>> START Document section

I’m happy to announce the release of my latest design, the Freakduino-Chibi.Yes, there has been mixed reviews about the naming. It’s ranged from “seriously?” to outright laughter. I decided to go with it though because it does express two things that I think are important. The first is that it’s an Arduino-compatible board and the second is that it’s related to my original Chibi boards .

Before I get into the actual board, I should probably talk a bit about the background behind the design of the boards. The original Chibi protocol stack and Chibi boards were meant to be an entry level way for people to get involved in wireless sensor networking and data collection. But after observing people in Tokyo Hackerspace and in my microcontroller workshops, I realized that there were still some things missing.

Although people familiar with programming might be comfortable with makefiles and command line compiling, I’ve seen that it causes anxiety in people that are new to programming and the GNU toolchain. After a microcontroller class I taught a few months ago, I was talking to the participants and some of them mentioned that the Arduino environment has only one step to compile and load the code into the boards. That definitely intrigued me and I started investigating the platform.

I spent about a month playing with the Arduino, trying out code on it, downloading code from others and using it, and basically kicking the tires on the platform. After working with it, I found that there were a lot of benefits that weren’t immediately visible to me as a non-Arduino user. The IDE was very simple to use and a lot of usability features were built-in. But more importantly, having a large amount of third party shields , source code, a self-supporting community, and a common base platform were immensely valuable.

After working with it for a while, I discussed it with a few of the electronics and embedded people in the hackerspace and we decided to use the Arduino as the standard platform in the space. This would make it easier to ensure everyone has the same base hardware and software when we collaborate on projects. And since Tokyo Hackerspace has kind of a leaning towards wireless (hee hee hee), I decided to make a version of my Chibi boards compatible with Arduino but still include the 802.15.4 wireless radio. That marked the beginning of this design project.

The Software

Chibi means “midget” in Japanese and I felt that it was an appropriate name for this wireless protocol stack. It wasn’t meant to be a fancy, mesh routing, auto-discovery, standardized device profile type of stack. The main goals were that it was small and easy to use so that people that weren’t experts in communications protocols could still send and receive data wirelessly without dealing with complex setups and technical details.   

For the Freakduino-Chibi board, the Chibi stack was ported to the Arduino platform and named chibiArduino . It comes in the form of an Arduino library and you just unzip the package into the /libraries folder of your Arduino directory. The stack takes up approximately 3.6 kB of flash and about 270 bytes of RAM and allows users to set up star networks where any node can communicate with any other node within listening distance.

The Board

There were a lot of decisions that went into designing this board and I tried to keep my priorities on usability and price.

Usability dictated quite a few design decisions. Although most people will probably not notice them too much, I had a lot of internal debate with myself on things like using a mini-USB connector versus standard, having a printed antenna versus antenna connector, having a power switch, DIP switches to enable or disable LEDs, battery operation, battery case, enclosure, etc.

>> END Document section

— Work to do —
Reproduce the passage of the Freakduino-Chibi announcement that opens with the words "Usability dictated quite" and closes with "case, enclosure, etc.", replacing "power switch" with "reset button".

>> START Information shown

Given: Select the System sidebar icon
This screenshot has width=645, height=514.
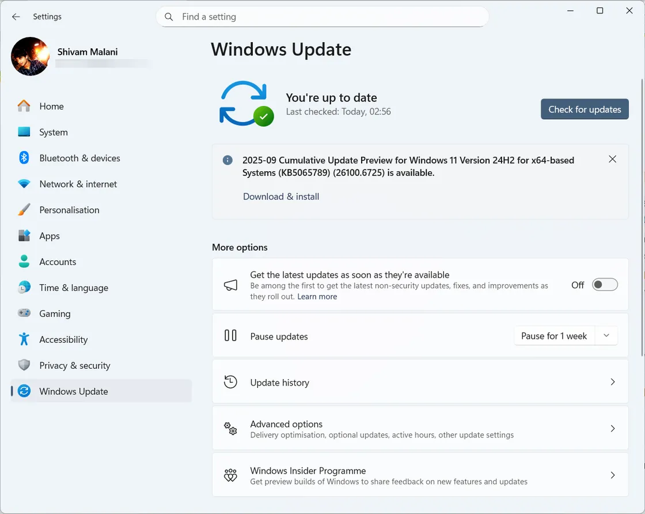Looking at the screenshot, I should 24,132.
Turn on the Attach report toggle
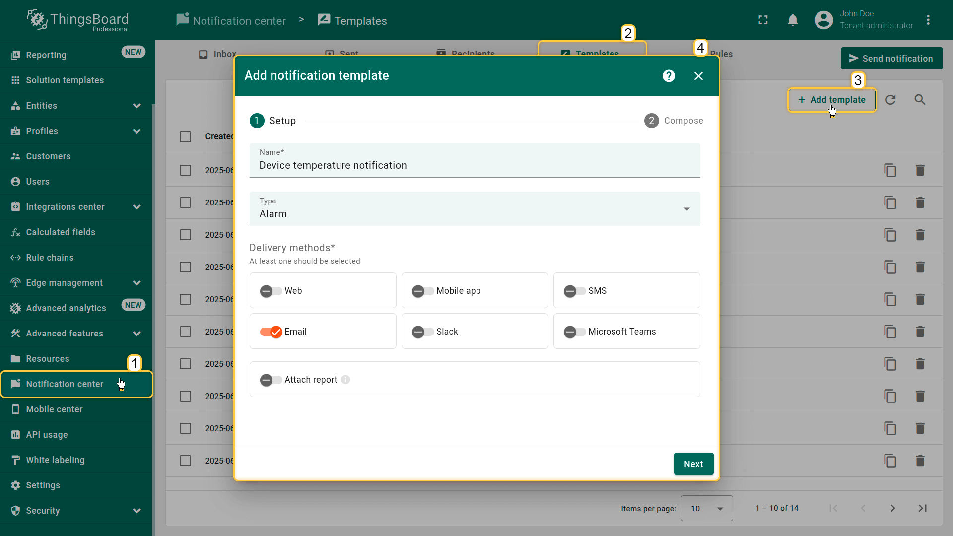 pyautogui.click(x=271, y=380)

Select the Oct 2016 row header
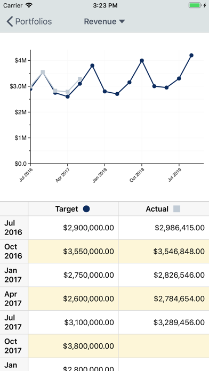(x=14, y=251)
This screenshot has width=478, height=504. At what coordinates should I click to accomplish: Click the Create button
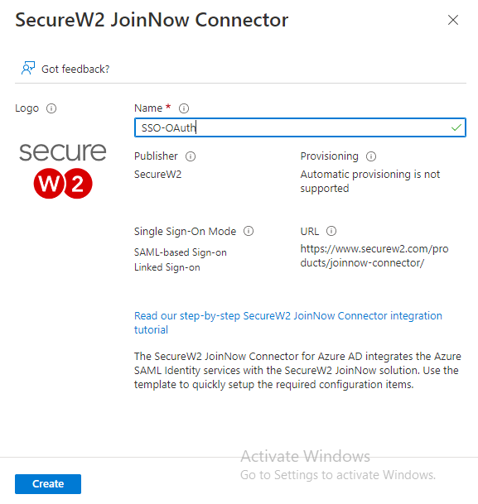(x=48, y=484)
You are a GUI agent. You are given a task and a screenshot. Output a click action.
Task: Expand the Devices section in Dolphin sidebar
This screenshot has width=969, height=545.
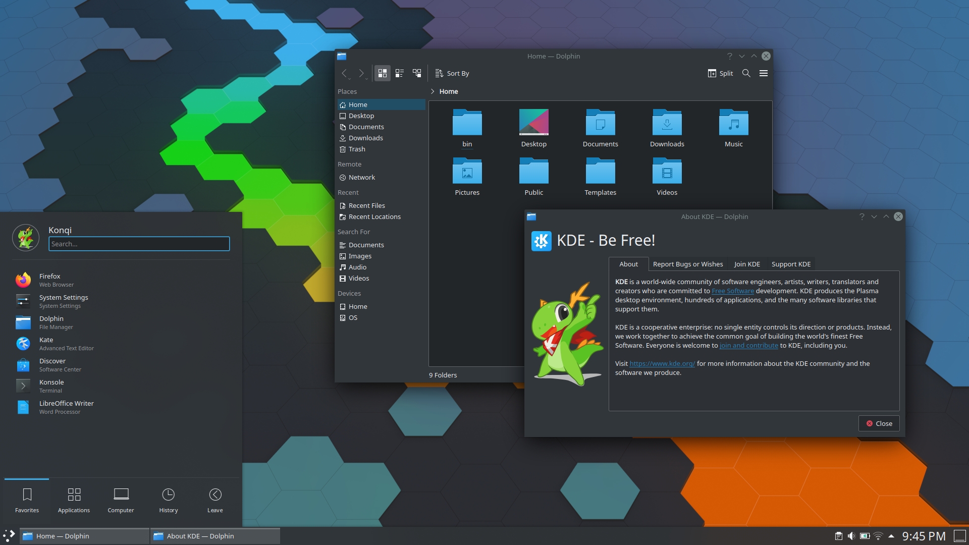point(349,293)
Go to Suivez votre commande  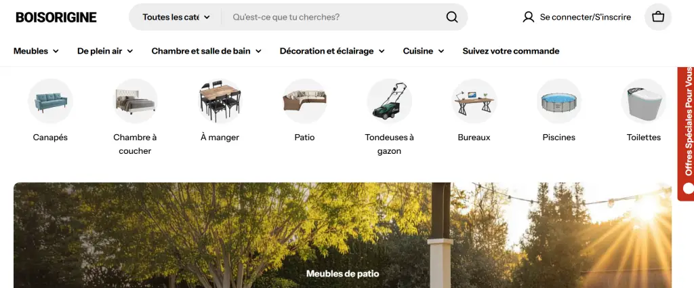tap(510, 51)
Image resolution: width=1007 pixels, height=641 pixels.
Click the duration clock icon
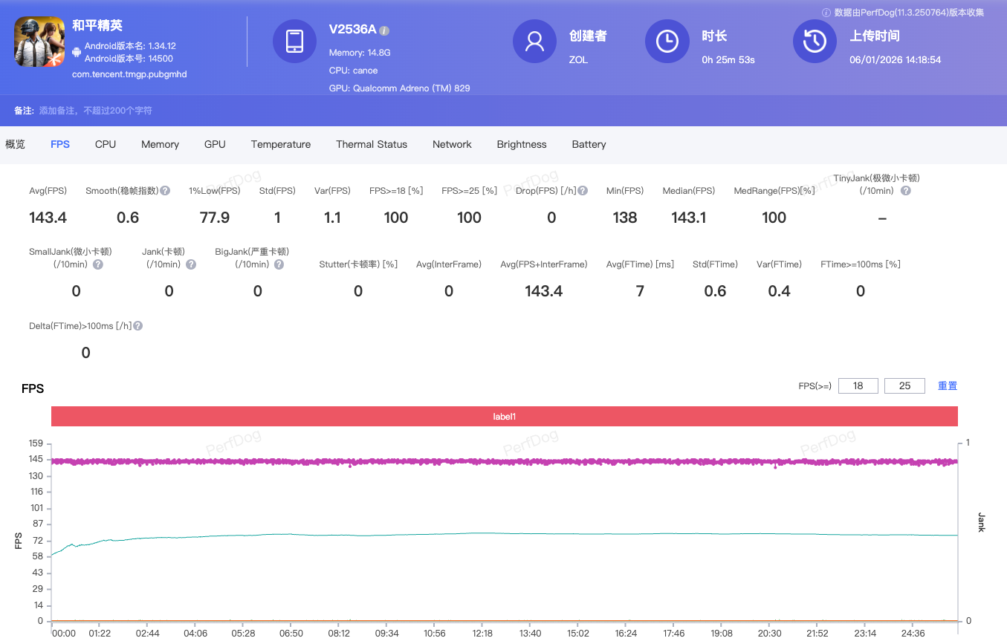(x=667, y=42)
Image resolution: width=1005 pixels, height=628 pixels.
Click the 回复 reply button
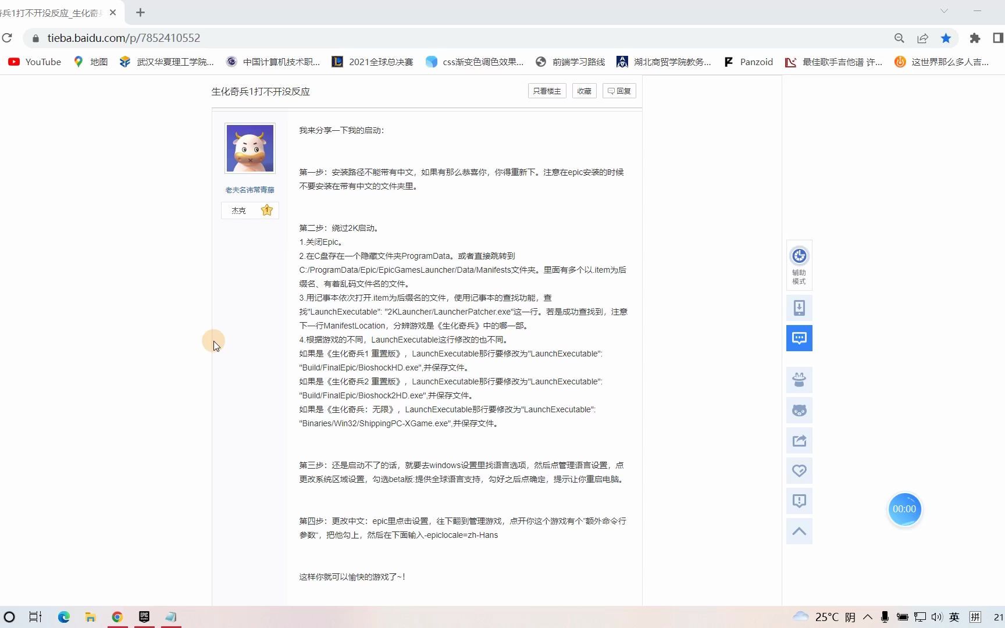coord(619,91)
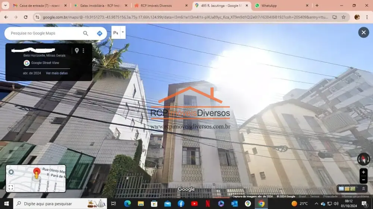Click the minimap thumbnail showing Rua Olinto

pos(36,179)

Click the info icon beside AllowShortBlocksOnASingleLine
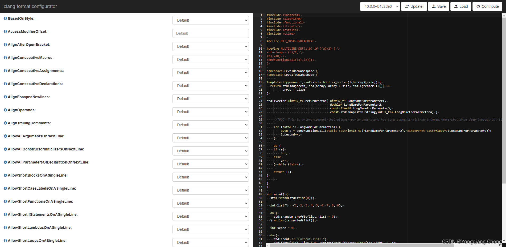tap(5, 175)
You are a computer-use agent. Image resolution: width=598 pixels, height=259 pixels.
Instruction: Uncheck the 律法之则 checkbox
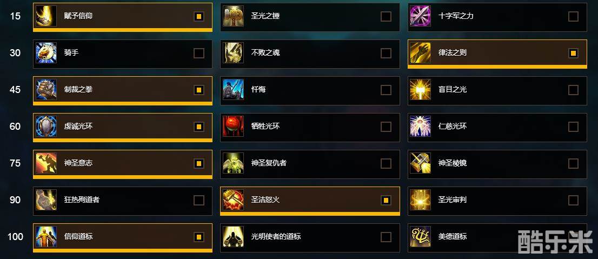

>> END Information shown

— Answer below —
Usability dictated quite a few design decisions. Although most people will probably not notice them too much, I had a lot of internal debate with myself on things like using a mini-USB connector versus standard, having a printed antenna versus antenna connector, having a reset button, DIP switches to enable or disable LEDs, battery operation, battery case, enclosure, etc.